Thread: gcov coverage data not full with immediate stop
Hello hackers, I've found that gcov coverage data miss some information when a postgres node stopped in 'immediate' mode. For example, on the master branch: make coverage-clean; time make check -C src/test/recovery/; make coverage-html generates a coverage report with 106193 lines/6318 functions for me (`make check` takes 1m34s). But with the attached simple patch I get a coverage report with 106540 lines/6332 functions (and `make check` takes 2m5s). (IMO, the slowdown of the test is significant.) So if we want to make the coverage reports more precise, I see the three ways: 1. Change the stop mode in teardown_node to fast (probably only when configured with --enable-coverage); 2. Explicitly stop nodes in TAP tests (where it's important) -- seems too tedious and troublesome; 3. Explicitly call __gcov_flush in SIGQUIT handler (quickdie)? Best regards, Alexander
Attachment
(Strangely, I was just thinking about these branches of mine as I closed my week last Friday...) On 2020-May-10, Alexander Lakhin wrote: > So if we want to make the coverage reports more precise, I see the three > ways: > 1. Change the stop mode in teardown_node to fast (probably only when > configured with --enable-coverage); > 2. Explicitly stop nodes in TAP tests (where it's important) -- seems > too tedious and troublesome; > 3. Explicitly call __gcov_flush in SIGQUIT handler (quickdie)? I tried your idea 3 a long time ago and my experiments didn't show an increase in coverage [1]. But I like this idea the best, and maybe I did something wrong. Attached is the patch I had (on top of fc115d0f9fc6), but I don't know if it still applies. (The second attachment is another branch I had on this, I don't remember why; that one was on top of 438e51987dcc. The curious thing is that I didn't add the __gcov_flush to quickdie in this one. Maybe what we need is a mix of both.) I think we should definitely get this fixed for pg13 ... [1] https://postgr.es/m/20190531170503.GA24057@alvherre.pgsql -- Álvaro Herrera https://www.2ndQuadrant.com/ PostgreSQL Development, 24x7 Support, Remote DBA, Training & Services
Attachment
Alvaro Herrera <alvherre@2ndquadrant.com> writes: > On 2020-May-10, Alexander Lakhin wrote: >> 3. Explicitly call __gcov_flush in SIGQUIT handler (quickdie)? > I tried your idea 3 a long time ago and my experiments didn't show an > increase in coverage [1]. But I like this idea the best, and maybe I > did something wrong.
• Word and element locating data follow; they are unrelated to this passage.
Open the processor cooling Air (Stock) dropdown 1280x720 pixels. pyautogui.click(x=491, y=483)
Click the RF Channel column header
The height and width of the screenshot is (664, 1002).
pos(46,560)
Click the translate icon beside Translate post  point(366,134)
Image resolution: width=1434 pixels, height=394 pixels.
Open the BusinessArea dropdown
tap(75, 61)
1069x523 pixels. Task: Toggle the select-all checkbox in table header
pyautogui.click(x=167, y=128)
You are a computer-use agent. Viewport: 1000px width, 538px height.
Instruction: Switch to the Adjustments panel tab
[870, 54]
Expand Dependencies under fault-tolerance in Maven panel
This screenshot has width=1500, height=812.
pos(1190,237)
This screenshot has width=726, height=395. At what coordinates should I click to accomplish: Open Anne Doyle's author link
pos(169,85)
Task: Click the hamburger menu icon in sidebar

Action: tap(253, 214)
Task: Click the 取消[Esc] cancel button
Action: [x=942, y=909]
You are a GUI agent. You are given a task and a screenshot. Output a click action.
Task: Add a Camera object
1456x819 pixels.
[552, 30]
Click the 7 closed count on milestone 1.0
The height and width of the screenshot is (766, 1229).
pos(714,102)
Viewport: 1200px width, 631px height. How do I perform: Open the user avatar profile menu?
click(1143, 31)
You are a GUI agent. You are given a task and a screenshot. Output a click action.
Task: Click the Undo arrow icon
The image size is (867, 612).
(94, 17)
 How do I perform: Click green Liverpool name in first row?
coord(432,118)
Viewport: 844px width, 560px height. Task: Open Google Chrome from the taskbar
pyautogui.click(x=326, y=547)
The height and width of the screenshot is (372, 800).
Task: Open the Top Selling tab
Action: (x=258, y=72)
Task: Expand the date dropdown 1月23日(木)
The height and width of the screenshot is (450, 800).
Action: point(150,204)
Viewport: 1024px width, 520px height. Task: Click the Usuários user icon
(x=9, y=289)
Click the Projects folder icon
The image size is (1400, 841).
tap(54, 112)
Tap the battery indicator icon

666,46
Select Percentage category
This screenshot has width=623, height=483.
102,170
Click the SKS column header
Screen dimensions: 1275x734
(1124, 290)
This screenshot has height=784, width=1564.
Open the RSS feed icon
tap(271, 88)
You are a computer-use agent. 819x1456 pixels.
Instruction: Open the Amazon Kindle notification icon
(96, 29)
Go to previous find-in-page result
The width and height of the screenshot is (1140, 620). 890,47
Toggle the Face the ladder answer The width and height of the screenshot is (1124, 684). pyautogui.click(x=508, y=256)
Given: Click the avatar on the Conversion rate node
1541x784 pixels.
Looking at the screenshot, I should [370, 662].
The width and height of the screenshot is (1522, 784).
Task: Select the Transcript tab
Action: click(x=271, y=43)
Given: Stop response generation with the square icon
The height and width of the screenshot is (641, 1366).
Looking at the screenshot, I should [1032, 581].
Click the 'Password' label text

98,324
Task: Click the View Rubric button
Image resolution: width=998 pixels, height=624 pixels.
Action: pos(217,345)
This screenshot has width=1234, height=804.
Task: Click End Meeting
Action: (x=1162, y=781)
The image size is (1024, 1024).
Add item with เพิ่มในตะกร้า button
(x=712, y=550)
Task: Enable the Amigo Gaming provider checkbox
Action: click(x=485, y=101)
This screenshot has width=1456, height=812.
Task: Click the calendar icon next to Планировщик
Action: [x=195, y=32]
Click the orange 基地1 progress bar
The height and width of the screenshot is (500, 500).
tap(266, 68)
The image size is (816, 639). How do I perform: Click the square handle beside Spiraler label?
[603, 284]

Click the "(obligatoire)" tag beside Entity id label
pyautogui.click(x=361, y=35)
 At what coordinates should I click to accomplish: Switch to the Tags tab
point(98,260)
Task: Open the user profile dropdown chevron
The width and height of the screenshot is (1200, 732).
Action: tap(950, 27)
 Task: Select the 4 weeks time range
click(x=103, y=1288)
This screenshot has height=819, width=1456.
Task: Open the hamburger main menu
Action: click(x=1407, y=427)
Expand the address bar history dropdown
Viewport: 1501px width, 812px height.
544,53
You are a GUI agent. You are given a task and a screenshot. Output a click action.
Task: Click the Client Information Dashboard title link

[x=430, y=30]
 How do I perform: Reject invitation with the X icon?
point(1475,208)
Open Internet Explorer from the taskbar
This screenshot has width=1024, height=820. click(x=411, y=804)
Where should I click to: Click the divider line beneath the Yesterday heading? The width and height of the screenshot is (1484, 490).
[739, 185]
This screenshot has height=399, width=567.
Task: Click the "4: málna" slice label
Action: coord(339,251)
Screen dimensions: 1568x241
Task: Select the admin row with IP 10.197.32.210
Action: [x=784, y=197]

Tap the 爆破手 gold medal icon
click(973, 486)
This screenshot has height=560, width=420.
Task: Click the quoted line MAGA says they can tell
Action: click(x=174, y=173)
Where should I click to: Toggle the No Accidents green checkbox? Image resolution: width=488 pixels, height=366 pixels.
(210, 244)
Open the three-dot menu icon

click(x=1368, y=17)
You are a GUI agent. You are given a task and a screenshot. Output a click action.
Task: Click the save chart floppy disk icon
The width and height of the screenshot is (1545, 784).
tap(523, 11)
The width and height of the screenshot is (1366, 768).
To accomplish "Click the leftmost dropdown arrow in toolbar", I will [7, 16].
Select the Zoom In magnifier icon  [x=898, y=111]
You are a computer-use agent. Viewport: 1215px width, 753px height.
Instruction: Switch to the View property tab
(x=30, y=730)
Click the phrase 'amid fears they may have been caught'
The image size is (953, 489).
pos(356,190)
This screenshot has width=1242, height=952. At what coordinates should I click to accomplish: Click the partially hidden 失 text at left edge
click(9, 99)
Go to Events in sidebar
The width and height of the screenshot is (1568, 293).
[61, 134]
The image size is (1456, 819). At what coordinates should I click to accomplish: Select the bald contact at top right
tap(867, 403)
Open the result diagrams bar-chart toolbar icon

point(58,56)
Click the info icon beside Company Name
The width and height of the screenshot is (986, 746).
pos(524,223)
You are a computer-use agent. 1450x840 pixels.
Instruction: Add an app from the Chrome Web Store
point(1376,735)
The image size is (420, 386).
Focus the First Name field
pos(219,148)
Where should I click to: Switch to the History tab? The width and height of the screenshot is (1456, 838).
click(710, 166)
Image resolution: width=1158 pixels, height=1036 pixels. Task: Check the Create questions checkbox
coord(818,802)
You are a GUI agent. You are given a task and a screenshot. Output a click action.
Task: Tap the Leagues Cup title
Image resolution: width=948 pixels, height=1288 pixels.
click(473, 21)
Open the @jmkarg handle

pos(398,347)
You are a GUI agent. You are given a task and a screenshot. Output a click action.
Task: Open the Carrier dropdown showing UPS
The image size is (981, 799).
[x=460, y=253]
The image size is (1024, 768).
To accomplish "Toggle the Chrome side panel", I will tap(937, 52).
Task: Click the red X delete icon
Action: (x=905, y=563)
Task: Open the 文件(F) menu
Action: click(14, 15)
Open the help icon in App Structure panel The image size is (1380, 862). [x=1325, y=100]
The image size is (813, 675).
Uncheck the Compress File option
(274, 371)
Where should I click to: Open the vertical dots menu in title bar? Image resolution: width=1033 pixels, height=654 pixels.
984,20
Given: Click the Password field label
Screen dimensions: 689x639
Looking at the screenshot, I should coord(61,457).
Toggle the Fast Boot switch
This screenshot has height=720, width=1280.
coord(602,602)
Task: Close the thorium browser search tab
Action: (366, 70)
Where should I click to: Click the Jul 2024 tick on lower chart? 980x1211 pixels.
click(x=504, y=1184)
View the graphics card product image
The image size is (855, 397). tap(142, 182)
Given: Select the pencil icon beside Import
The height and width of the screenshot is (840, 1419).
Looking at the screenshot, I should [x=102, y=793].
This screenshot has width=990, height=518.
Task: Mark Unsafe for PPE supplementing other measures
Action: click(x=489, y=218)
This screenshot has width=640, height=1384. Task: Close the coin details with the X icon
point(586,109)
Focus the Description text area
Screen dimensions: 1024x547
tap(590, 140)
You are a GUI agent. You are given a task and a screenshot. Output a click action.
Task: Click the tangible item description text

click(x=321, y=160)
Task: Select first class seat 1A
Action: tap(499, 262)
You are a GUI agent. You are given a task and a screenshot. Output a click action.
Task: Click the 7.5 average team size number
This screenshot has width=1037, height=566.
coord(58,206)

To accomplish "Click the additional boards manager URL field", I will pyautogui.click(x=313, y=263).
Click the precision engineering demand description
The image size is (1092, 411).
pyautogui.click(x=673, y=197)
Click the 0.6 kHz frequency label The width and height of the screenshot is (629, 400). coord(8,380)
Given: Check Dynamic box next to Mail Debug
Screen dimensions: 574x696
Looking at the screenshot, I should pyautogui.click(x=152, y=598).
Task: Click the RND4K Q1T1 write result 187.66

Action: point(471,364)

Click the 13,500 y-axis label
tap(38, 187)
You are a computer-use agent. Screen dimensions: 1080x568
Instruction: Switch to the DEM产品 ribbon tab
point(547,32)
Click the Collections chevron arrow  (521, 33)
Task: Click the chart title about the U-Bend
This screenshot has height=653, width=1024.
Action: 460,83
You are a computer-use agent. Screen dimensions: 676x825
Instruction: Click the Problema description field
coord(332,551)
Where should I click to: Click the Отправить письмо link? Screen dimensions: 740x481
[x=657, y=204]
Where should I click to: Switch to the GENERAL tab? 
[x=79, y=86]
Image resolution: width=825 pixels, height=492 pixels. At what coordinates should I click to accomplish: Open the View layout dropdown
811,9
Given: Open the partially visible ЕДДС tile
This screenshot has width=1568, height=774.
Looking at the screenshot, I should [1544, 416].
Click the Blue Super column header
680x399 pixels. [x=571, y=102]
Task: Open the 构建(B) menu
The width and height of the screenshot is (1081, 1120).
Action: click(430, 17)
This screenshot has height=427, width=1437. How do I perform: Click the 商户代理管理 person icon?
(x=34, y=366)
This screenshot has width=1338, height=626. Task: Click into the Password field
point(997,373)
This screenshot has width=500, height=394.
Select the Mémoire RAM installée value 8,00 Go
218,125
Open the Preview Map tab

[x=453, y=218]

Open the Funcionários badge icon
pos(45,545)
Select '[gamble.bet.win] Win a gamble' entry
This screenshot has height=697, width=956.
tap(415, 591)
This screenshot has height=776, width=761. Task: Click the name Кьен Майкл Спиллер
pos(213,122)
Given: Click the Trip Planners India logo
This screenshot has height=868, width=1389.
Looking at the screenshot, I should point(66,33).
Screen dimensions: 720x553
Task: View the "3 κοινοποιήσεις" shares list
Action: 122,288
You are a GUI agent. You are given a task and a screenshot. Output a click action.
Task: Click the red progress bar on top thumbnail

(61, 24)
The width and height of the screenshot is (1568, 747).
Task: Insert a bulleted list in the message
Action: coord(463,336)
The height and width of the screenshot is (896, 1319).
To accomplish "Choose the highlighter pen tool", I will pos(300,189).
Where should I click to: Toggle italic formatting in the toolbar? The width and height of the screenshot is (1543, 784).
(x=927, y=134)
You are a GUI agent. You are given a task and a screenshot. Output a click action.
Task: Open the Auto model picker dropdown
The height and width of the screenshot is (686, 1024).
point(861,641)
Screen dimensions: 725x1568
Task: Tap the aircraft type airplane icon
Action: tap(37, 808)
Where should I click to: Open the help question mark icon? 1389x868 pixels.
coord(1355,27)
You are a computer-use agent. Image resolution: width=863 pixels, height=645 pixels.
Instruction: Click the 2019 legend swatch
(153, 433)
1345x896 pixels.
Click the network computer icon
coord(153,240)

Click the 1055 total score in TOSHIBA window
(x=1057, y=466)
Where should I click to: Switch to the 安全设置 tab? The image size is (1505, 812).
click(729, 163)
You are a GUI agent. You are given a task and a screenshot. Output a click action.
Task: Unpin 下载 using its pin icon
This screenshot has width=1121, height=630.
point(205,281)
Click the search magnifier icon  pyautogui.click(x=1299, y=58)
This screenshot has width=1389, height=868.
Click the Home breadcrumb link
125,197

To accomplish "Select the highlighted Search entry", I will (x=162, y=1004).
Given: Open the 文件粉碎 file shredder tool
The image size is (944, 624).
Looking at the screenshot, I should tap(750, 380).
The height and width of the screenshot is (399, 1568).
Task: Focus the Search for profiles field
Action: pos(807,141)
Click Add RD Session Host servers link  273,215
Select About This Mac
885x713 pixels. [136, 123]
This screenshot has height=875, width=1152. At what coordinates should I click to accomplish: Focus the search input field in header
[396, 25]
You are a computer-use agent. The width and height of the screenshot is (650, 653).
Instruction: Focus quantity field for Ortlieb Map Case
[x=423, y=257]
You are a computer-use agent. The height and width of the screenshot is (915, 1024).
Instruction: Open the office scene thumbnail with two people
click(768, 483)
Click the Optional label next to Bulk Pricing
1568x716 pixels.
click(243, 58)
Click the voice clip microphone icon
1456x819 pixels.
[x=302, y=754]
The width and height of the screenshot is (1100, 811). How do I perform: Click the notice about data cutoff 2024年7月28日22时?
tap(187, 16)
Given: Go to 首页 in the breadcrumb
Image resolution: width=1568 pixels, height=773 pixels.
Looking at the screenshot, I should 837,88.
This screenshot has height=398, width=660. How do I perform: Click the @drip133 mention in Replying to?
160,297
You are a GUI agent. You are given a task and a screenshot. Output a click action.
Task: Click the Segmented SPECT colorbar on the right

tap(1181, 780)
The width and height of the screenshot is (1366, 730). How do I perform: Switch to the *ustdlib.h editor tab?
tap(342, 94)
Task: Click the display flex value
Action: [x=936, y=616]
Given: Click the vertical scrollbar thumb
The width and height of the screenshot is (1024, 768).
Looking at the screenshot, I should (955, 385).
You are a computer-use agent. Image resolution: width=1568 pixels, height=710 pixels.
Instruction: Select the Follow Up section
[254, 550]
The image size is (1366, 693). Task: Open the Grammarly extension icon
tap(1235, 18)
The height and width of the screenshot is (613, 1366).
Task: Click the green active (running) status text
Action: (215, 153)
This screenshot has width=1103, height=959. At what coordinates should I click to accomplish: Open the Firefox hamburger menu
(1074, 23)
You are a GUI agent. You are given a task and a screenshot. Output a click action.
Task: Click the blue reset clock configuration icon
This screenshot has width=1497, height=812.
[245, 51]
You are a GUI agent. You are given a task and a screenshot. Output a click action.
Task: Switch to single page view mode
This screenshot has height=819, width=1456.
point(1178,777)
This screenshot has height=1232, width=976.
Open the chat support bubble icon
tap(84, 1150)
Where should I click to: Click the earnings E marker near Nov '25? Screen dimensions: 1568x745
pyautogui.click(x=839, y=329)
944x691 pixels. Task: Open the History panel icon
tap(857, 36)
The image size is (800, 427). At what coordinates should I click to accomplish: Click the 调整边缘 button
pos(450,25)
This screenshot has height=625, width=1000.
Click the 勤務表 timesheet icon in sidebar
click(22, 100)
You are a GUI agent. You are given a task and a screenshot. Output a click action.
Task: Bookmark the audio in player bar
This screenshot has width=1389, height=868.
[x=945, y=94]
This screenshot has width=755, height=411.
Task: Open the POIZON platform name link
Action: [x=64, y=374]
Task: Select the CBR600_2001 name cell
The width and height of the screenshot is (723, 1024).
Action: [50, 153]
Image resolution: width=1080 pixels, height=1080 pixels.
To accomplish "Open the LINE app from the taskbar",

Attached is the patch I had (on top of > fc115d0f9fc6), but I don't know if it still applies. Putting ill-defined, not-controlled-by-us work into a quickdie signal handler sounds like a really bad idea to me. Maybe it's all right, since presumably it would only appear in specialized test builds; but even so, how much could you trust the results? > I think we should definitely get this fixed for pg13 ... -1 for shoving in such a thing so late in the cycle. We've survived without it for years, we can do so for a few months more. regards, tom lane
Hello Alvaro,
11.05.2020 06:42, Alvaro Herrera wrote:
11.05.2020 06:42, Alvaro Herrera wrote:
Thanks for the reference to that discussion and your patch.(Strangely, I was just thinking about these branches of mine as I closed my week last Friday...) On 2020-May-10, Alexander Lakhin wrote:So if we want to make the coverage reports more precise, I see the three ways: 1. Change the stop mode in teardown_node to fast (probably only when configured with --enable-coverage); 2. Explicitly stop nodes in TAP tests (where it's important) -- seems too tedious and troublesome; 3. Explicitly call __gcov_flush in SIGQUIT handler (quickdie)?I tried your idea 3 a long time ago and my experiments didn't show an increase in coverage [1]. But I like this idea the best, and maybe I did something wrong. Attached is the patch I had (on top of fc115d0f9fc6), but I don't know if it still applies.
As I see the issue with that patch is that quickdie() is not the only SIGQUIT handler. When a backend is interrupted with SIGQUIT, it's exiting in SignalHandlerForCrashExit().
In fact if I only add __gcov_flush() in SignalHandlerForCrashExit(), it raises test coverage for `make check -C src/test/recovery/` from
106198 lines/6319 functions
to
106420 lines/6328 functions
It's not yet clear to me what happens when __gcov_flush() called inside __gcov_flush().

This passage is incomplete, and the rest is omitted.